It turns out that there are limits to how small we can compress a file, and to explore this we’re going to look at multi-million dollar frauds, and a fun game that exposes the limits of compression.
Every so often someone claims to have invented an amazing lossless compression method that can compress any file, including compressed files. If that was true, it would mean that you could use the method to compress files down to just a few bytes. Any file could be downloaded in a fraction of a second, and computers could store billions of huge video files. It would revolutionise computing! But is there a limit on how small a file can be compressed?
Fraud in data compression
Curiosity
A number of fake systems have been produced that claim to compress any file as small as you want.

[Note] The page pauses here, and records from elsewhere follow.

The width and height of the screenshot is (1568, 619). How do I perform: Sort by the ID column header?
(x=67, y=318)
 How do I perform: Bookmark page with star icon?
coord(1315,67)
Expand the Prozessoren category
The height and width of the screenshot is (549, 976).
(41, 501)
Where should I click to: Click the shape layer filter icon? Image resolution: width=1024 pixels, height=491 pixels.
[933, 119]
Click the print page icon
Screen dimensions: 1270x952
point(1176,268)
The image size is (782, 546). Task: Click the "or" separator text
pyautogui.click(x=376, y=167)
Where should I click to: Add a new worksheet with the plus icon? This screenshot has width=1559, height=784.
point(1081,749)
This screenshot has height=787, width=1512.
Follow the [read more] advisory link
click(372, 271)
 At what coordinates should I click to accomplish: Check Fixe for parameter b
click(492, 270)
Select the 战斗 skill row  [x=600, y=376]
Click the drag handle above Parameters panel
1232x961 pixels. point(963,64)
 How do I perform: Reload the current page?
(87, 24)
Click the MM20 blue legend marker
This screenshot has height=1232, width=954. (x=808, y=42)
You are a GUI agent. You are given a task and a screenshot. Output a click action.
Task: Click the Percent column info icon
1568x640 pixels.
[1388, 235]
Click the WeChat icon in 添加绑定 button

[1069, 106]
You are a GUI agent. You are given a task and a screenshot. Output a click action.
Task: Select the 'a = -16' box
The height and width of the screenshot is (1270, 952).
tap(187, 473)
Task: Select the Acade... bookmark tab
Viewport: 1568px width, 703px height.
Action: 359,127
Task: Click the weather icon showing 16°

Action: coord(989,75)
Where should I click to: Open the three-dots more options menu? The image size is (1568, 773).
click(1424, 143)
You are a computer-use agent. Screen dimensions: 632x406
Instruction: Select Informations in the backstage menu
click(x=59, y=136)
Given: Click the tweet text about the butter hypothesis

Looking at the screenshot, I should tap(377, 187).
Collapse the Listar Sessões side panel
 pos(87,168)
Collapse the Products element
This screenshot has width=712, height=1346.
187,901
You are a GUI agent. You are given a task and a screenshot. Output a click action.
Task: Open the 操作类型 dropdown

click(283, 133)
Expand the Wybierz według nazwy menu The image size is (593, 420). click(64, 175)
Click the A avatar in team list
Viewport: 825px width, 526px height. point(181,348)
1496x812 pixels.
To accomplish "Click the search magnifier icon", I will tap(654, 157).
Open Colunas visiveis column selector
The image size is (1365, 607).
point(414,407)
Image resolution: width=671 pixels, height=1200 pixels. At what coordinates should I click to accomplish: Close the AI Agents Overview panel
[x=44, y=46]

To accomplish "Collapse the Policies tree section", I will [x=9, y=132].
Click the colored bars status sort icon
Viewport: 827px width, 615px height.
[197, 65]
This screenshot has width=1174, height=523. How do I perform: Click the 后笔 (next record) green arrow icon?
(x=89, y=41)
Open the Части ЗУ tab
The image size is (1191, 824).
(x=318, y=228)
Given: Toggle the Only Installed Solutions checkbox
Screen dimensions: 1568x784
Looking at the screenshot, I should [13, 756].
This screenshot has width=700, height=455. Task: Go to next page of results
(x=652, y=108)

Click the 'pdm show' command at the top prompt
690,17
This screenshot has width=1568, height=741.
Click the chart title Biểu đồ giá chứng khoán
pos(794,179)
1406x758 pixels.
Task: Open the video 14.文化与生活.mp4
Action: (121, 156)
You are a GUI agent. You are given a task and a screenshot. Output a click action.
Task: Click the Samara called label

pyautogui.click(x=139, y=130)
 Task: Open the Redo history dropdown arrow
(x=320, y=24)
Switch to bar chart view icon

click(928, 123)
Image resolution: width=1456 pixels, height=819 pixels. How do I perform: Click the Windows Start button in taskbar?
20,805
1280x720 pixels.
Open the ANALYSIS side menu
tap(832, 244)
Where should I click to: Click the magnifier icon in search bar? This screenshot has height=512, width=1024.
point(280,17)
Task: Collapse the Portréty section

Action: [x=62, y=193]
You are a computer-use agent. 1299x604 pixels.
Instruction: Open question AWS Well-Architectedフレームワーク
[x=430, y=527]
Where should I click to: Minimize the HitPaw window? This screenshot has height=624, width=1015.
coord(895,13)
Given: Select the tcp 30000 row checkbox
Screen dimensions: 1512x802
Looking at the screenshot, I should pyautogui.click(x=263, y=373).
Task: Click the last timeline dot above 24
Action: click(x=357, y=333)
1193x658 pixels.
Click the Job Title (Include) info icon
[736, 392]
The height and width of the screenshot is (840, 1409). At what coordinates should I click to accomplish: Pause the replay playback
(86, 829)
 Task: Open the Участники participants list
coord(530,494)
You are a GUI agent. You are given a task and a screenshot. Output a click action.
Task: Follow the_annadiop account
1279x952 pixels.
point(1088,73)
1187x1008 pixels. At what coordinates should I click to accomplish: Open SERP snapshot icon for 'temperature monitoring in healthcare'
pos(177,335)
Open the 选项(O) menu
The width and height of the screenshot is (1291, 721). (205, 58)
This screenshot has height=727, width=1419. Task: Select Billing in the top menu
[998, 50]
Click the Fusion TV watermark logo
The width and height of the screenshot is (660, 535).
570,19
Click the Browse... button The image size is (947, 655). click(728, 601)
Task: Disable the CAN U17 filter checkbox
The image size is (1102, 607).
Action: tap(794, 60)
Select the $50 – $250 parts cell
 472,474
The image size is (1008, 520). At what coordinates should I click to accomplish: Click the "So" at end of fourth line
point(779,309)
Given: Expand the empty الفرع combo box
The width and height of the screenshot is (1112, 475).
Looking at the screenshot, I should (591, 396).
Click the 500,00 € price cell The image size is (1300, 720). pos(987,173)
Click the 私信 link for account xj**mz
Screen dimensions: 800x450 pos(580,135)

They have even been demonstrated! But they all turn out to be a fake system - the common trick is to have a “compression” program that actually just hides the file being compressed somewhere else on a computer, and replaces it with a tiny file. The decompression program copies the hidden file back. It’s a very simple program to write, and looks very impressive because files are replaced with tiny ones, and then reproduced exactly.
You can find a few examples of these if you search for “Pixelon”, “Adam’s platform”, “Near Zero”, or “Madison Priest” (add the terms “compression” and “fraud” if you are searching for these, as there are other legitimate organisations with similar names). Several of these organisations have taken millions of dollars from investors who didn’t understand the limits of compression, and all ended up failing.
With lossy compression, there isn’t a limit to how small you can compress a file, since it’s just a matter of giving up quality to make the file smaller. You could compress a 10-megapixel photo down to just one pixel (perhaps the average colour of the whole photo). It wouldn’t be much use to anyone, but technically it’s a lossy version of the original photo.
But with lossless compression, the original file needs to be able to be restored to exactly its original form.
We’ve seen that compression works by taking advantage of patterns in the data being compressed.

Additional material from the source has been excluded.